§ **Page excerpt**
((

Ten Reasons to Read: Falls from Grace by Ruby Landers
I left this book more in love with art and books and music and the magic of humanity. Something very rare these days. Falls from Grace is a special book by a very special author.
100 Word Synopsis
Country music superstar Savannah Grace is looking to launch a solo career after very publicly divorcing her bandmate and husband. Stuck creatively she enlists indie musician Noah Lyman to come help jump start the writing of her next album. Noah is no stranger to helping stuck women. His best friend Brynn Marshall has been stuck since she dropped out of med school and cemented her position as family failure. When she unexpectedly loses her apartment, Noah invites Brynn to join him as his pretend wife. She can reset and support him during this incredible opportunity. It's a flawless plan. Right?

))

§ **Material provided**
((

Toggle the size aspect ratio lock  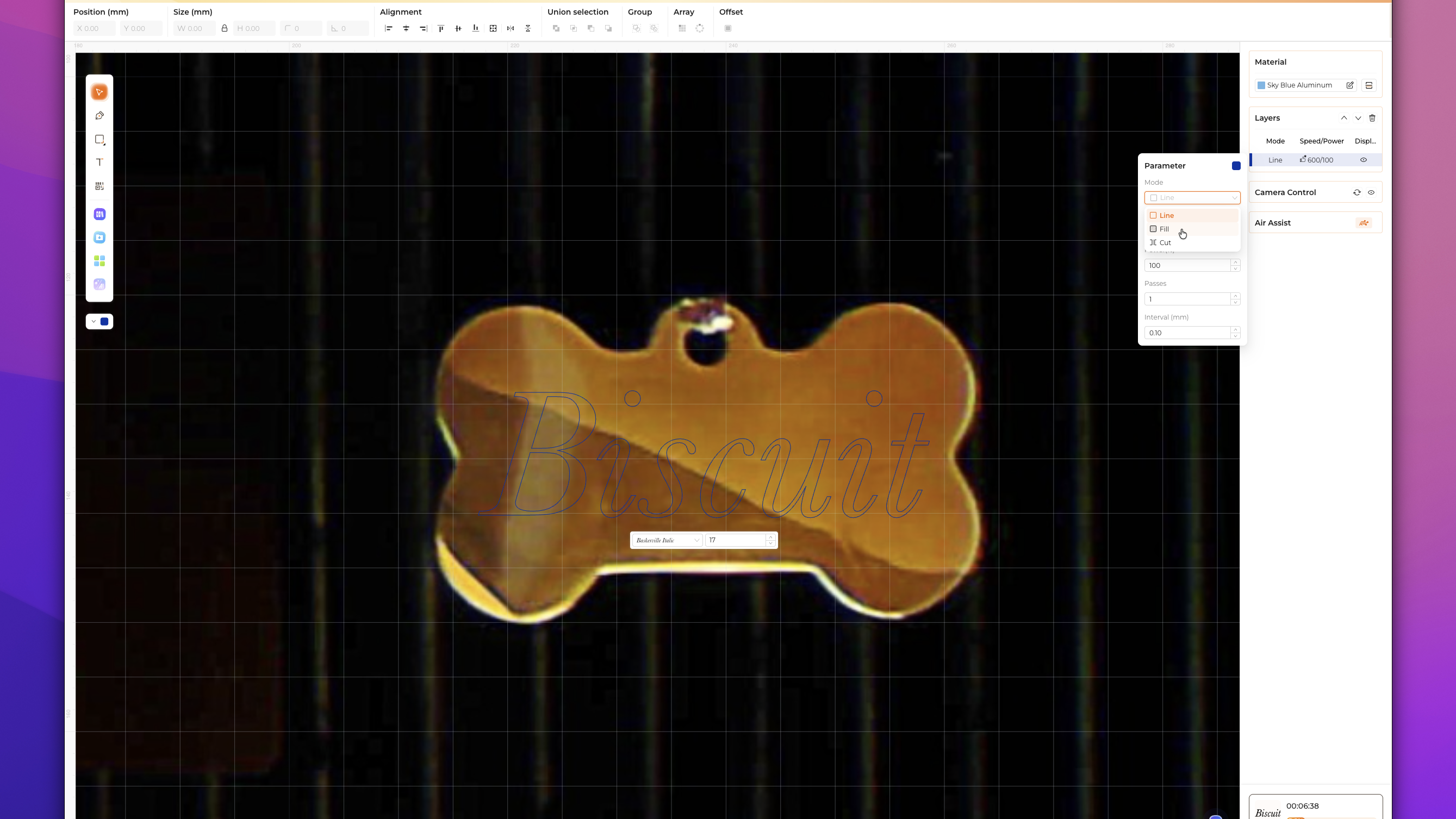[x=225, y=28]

))
((

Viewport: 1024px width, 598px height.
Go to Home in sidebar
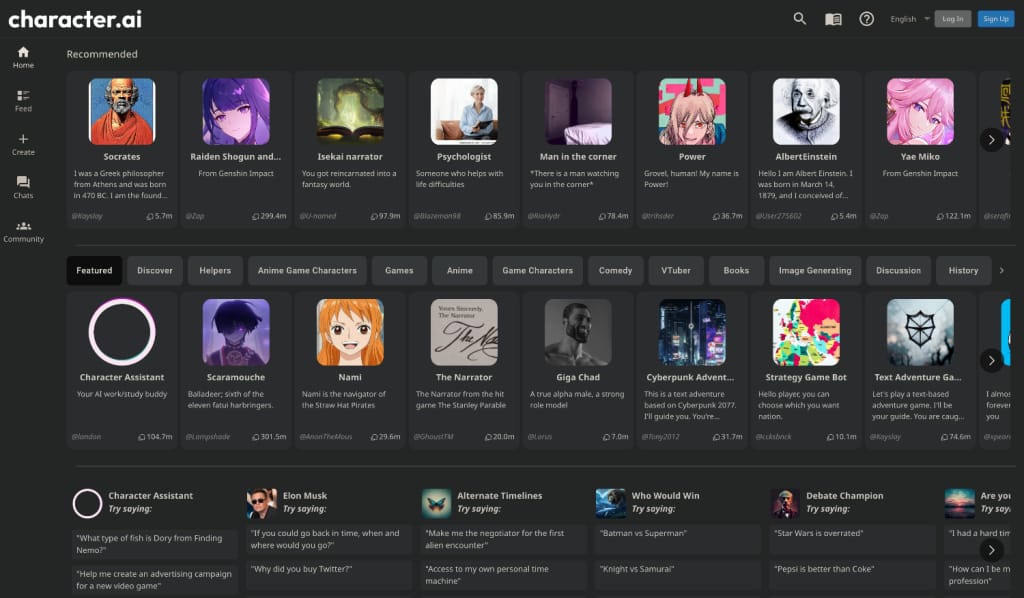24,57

))

§ **Your tasks**
- a) Condense the paragraph of the Falls from Grace post that begins "Country music superstar Savannah Grace" into a short bulleted list of its main facts.
- b) In the Falls from Grace post, what did Brynn Marshall drop out of?
- c) Pick up the Falls from Grace post right after its last sentence and keep writing it.
The material that comes after the Falls from Grace post has no connection to it.

§ **The responses**
- a)
- Country music superstar Savannah Grace wants a solo career after a very public divorce from her bandmate and husband.
- She is stuck creatively and brings in indie musician Noah Lyman to help jump-start the writing of her next album.
- Noah's best friend, Brynn Marshall, has been stuck since dropping out of med school and is seen as the family failure.
- When Brynn unexpectedly loses her apartment, Noah invites her to come along as his pretend wife, so she can reset and support him.

- b) Med school.

- c)
Ten Reasons
Lately I’ve been watching a lot of “Making of…” documentaries. Most of them set in the world of video games. Which is, objectively, weird. Video games have never been a part of my life, nor have I wanted them to be. I am a book person and an outdoor kid. The draw for me is that I am obsessed with craft, story, and how things are made. I love process - that glorious alchmacy of creativity, craft, and plain old fashioned hard work that turns lead into gold over and over again - and in the world of video games process is laid absolutely bare. There is something so compelling in the observation of creation. That lovely contact high that comes from seeing people love something so much it becomes real. A manifestation of that knowing in your bones that this is the real legacy of humanity - we can love things so much they become real. Falls from Grace, Ruby Landers exceptional debut, gave me the same kind of contact high the best “Making of…” documentaries do. I left this book more in love with art and books and music and the magic of humanity. Something very rare these days. Falls from Grace is a special book by a very special author. You should read it. Let me give you ten reasons why.
There is a Greek word that was co-opted by Roman philosophers I love: telos. It translates roughly into “correct or perfect purpose.” There are some people when you read them you just know this person is doing exactly what they are meant to be doing. They have found their telos. Landers is such an author. She has incredible story sense, a lovely way with words, and her writing is evocative and flows - both in the psychological and literal sense. She writes like she was born to write and we are all so lucky she realized this and is sharing her work with us. Landers is the kind of writer that makes you love writing and stories. It’s so rare and not to be missed.
Good art doesn’t let you play it safe - and neither does falling in love. It is gorgeous the way Falls From Grace captures the creative process and explores the way that falling in love and making art require the same kind of vulnerability.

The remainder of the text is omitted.